* [书面题目 A]
请输出选文中从“在西方法哲学史上,黑格尔的《”起到“不仅成为可能,而且成为必要。”为止的原文,两端的词句都要包括在内。
* [书面题目 B]
请根据选文回答下面的问题,每题一行,答案按同样的序号标出。
(i) 柏拉图在《理想国》中说,哲学与城邦的和解依赖于什么?
(ii) 西方思想家从谁开始了“征服机运”的漫长旅程?
(iii) 谁果断地切开了被黑格尔封闭了的哲学圆圈?
* [书面题目 C]
请接在这篇谈马克思与黑格尔法哲学的选文最后一句之后续写下文。

* [选文]
在西方法哲学史上,黑格尔的《法哲学原理》具有里程碑式的意义。它不仅使“法哲学”这一概念广为传播,而且终结了西方长达两千余年的法哲学传统,开启了法哲学的新纪元。
对于苏格拉底和柏拉图来说,“法哲学”是一个矛盾的概念,“苏格拉底之死”最深刻地表明了哲学与城邦法律的冲突。柏拉图在《理想国》中告诉我们,哲学与城邦的和解依赖于哲人成为城邦统治者或者城邦统治者成为哲人,然而,柏拉图也告诉了我们,这种结合如果不是不可能的话,至少也依赖于“机运”。由此,完美城邦或最好的政体仅仅存在于“言辞(logos)”而非“现实”中。
从马基雅维利开始,西方思想家开始了“征服机运”的漫长旅程,力图在“现实”中而不是“言辞”中实现最好的政治。①经过培根、霍布斯、卢梭等人的努力,这一旅程似乎在黑格尔这里达到了终点,《法哲学原理》就是矗立在终点的“路标”。在《法哲学原理》中,黑格尔以回到柏拉图的方式,推进了马基雅维利的事业,并最终颠覆了柏拉图的《理想国》,实现了哲学与城邦的和解,使得“法哲学”不仅成为可能,而且成为必要。
这种和解需要改变对哲学和城邦的传统理解。在《法哲学原理》中,黑格尔宣称:“现在这本书是以国家学为内容的,既然如此,它就是把国家作为其自身是一种理性的东西来理解和叙述的尝试,除此以外,它什么也不是。作为哲学著作,它必须绝对避免把国家依其所应然来构成它。本书所能传授的,不可能把国家从其应该怎样的角度来教,而是在于说明对国家这一伦理世界应该怎样来认识。”②对国家(城邦)的理解的改变源于对哲学的理解的改变:“哲学的任务在于理解存在的东西,因为存在的东西就是理性。就个人来说,每个人都是他那时代的产儿。哲学也是这样,它是被把握在思想中的它的时代。妄想一种哲学可以超出它那个时代,这与妄想个人可以跳出他的时代,跳出罗陀斯岛,是同样愚蠢的。”③
黑格尔是他那一时代的产儿,黑格尔的法哲学是对那一时代的把握和总结,这是黑格尔法哲学的成就所在,也是黑格尔法哲学的“阿喀琉斯之踵”。马克思清楚地认识到这点,并果断地由此切开了被黑格尔封闭了的哲学圆圈。为此需要重构对国家与法律的理解,尤其是重构对哲学的理解,以这样的方式,马克思完成了法哲学史的“新革命”。
马克思和黑格尔关于法哲学的“对话”是西方法哲学史上的一个“关键时刻”,对其后西方法哲学乃至历史实践产生了巨大而深远的影响,时至今日,中国也仍处于这一影响的“余波”中。因此,重温马克思对黑格尔法哲学的批判,对于我们当下法哲学的理解和建构,仍是一项紧迫而极具意义的工作。

* [所给材料]
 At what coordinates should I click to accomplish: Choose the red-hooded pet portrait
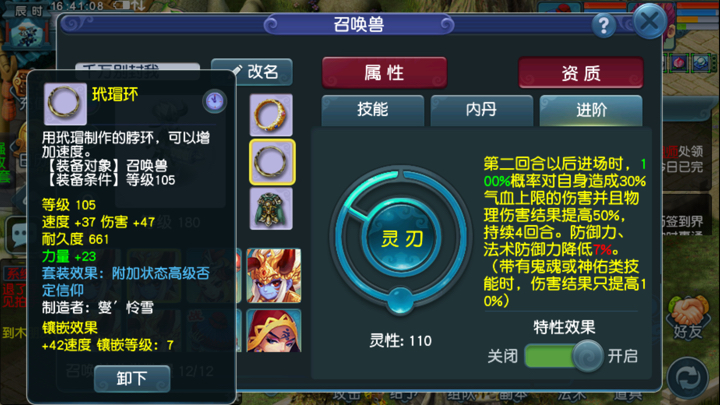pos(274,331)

* * *

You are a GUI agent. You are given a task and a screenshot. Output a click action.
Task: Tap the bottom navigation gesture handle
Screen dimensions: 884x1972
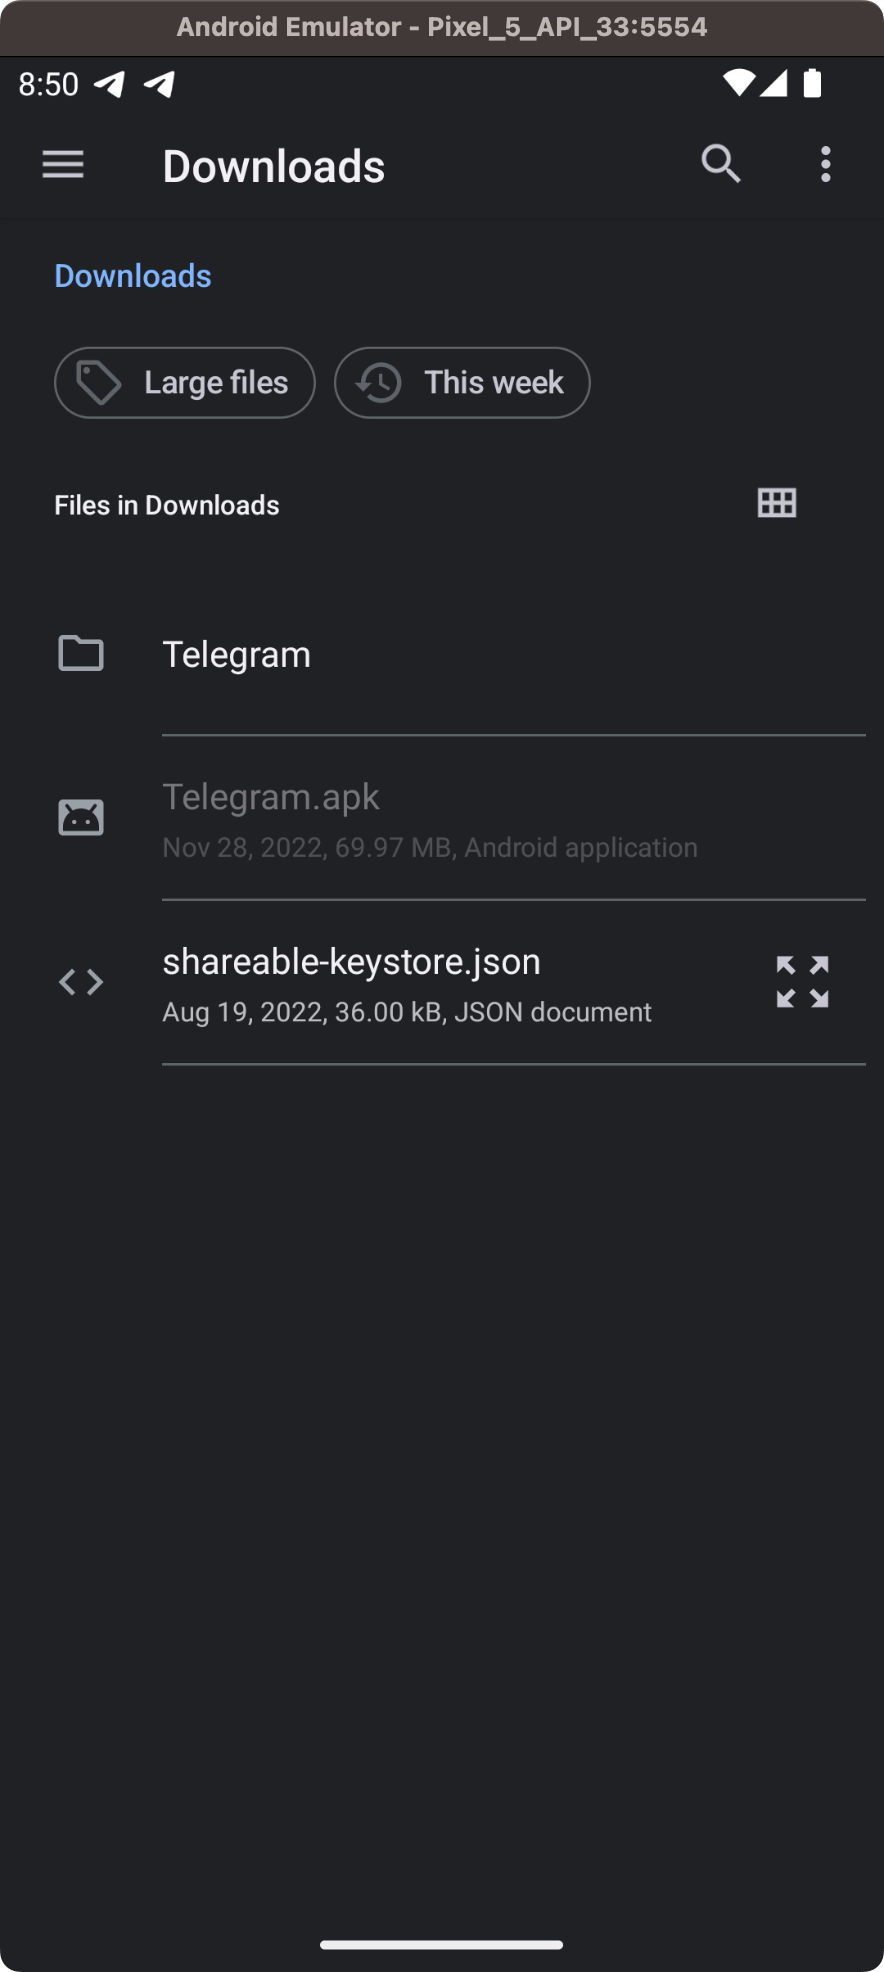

* [书面回答 A]
在西方法哲学史上,黑格尔的《法哲学原理》具有里程碑式的意义。它不仅使“法哲学”这一概念广为传播,而且终结了西方长达两千余年的法哲学传统,开启了法哲学的新纪元。
对于苏格拉底和柏拉图来说,“法哲学”是一个矛盾的概念,“苏格拉底之死”最深刻地表明了哲学与城邦法律的冲突。柏拉图在《理想国》中告诉我们,哲学与城邦的和解依赖于哲人成为城邦统治者或者城邦统治者成为哲人,然而,柏拉图也告诉了我们,这种结合如果不是不可能的话,至少也依赖于“机运”。由此,完美城邦或最好的政体仅仅存在于“言辞(logos)”而非“现实”中。
从马基雅维利开始,西方思想家开始了“征服机运”的漫长旅程,力图在“现实”中而不是“言辞”中实现最好的政治。①经过培根、霍布斯、卢梭等人的努力,这一旅程似乎在黑格尔这里达到了终点,《法哲学原理》就是矗立在终点的“路标”。在《法哲学原理》中,黑格尔以回到柏拉图的方式,推进了马基雅维利的事业,并最终颠覆了柏拉图的《理想国》,实现了哲学与城邦的和解,使得“法哲学”不仅成为可能,而且成为必要。

* [书面回答 B]
(i) 依赖于哲人成为城邦统治者或者城邦统治者成为哲人。
(ii) 马基雅维利。
(iii) 马克思。

* [书面回答 C]
二马克思的批判从《法哲学原理》第261节开始,这一节道出了黑格尔法哲学的本质和秘密所在。在这一节中,黑格尔总论了国家与家庭和市民社会的关系:“对私法和私人福利,即对家庭和市民社会这两个领域来说,一方面,国家是外在必然性和它们的最高权力,它们的法律和利益都从属并依存于这种权力的本性;但是,另一方面,国家又是它们的内在目的,国家的力量在于它的普遍的最终目的和个人的特殊利益的统一,即个人对国家尽多少义务,同时也就享有多少权利。”从这一段话中,马克思洞察了黑格尔法哲学蕴含的“二律背反”,即国家的双重角色。一方面,国家是家庭和市民社会的外在必然性,必须以家庭和市民社会为前提和基础,另一方面,国家又是家庭和市民社会的内在目的,克服了家庭和市民社会的内在分裂,使其获得了统一性。在马克思看来,这一二律背反是由于黑格尔颠倒了观念与现实的真实关系,马克思尖锐地指出:“重要的是黑格尔在任何地方都把观念当作主体,而把本来意义上的现实的主体,例如,‘政治信念’变成谓语。而发展却总是在谓语方面完成的。”①这种主语和谓语的倒置的实质是一种逻辑神秘主义:“这里涉及的不是发展政治制度的特定的观念,而是使政治制度同抽象观念建立关系,把政治制度列为它的(观念的)发展史上的一个环节。这是露骨的神秘主义。”②这种神秘主义的后果就是:“不是用逻辑来论证国家,而是用国家来论证逻辑。”③这使得法哲学最终沦为了逻辑学的补充,成为唯心主义祭坛上的祭品,丧失了法哲学应有的尊严和价值。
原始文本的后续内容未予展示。